Required work: Each record below must be returned exactly, with no line left out.

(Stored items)
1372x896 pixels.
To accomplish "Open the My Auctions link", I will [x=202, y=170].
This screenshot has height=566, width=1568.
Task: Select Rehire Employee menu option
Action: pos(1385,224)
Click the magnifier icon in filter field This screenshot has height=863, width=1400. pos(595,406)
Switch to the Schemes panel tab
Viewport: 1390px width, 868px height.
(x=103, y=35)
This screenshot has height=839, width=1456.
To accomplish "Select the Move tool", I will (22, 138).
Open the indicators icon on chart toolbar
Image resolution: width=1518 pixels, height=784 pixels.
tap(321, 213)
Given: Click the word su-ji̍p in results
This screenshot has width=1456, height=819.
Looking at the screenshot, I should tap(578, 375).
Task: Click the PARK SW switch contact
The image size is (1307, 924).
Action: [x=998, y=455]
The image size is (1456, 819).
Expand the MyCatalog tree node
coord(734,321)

Task response:
1372x896 pixels.
To accomplish "Open the My Auctions link", I will [x=202, y=170].
This screenshot has height=566, width=1568.
Task: Select Rehire Employee menu option
Action: pos(1385,224)
Click the magnifier icon in filter field This screenshot has height=863, width=1400. pos(595,406)
Switch to the Schemes panel tab
Viewport: 1390px width, 868px height.
(x=103, y=35)
This screenshot has height=839, width=1456.
To accomplish "Select the Move tool", I will (22, 138).
Open the indicators icon on chart toolbar
Image resolution: width=1518 pixels, height=784 pixels.
tap(321, 213)
Given: Click the word su-ji̍p in results
This screenshot has width=1456, height=819.
Looking at the screenshot, I should tap(578, 375).
Task: Click the PARK SW switch contact
The image size is (1307, 924).
Action: [x=998, y=455]
The image size is (1456, 819).
Expand the MyCatalog tree node
coord(734,321)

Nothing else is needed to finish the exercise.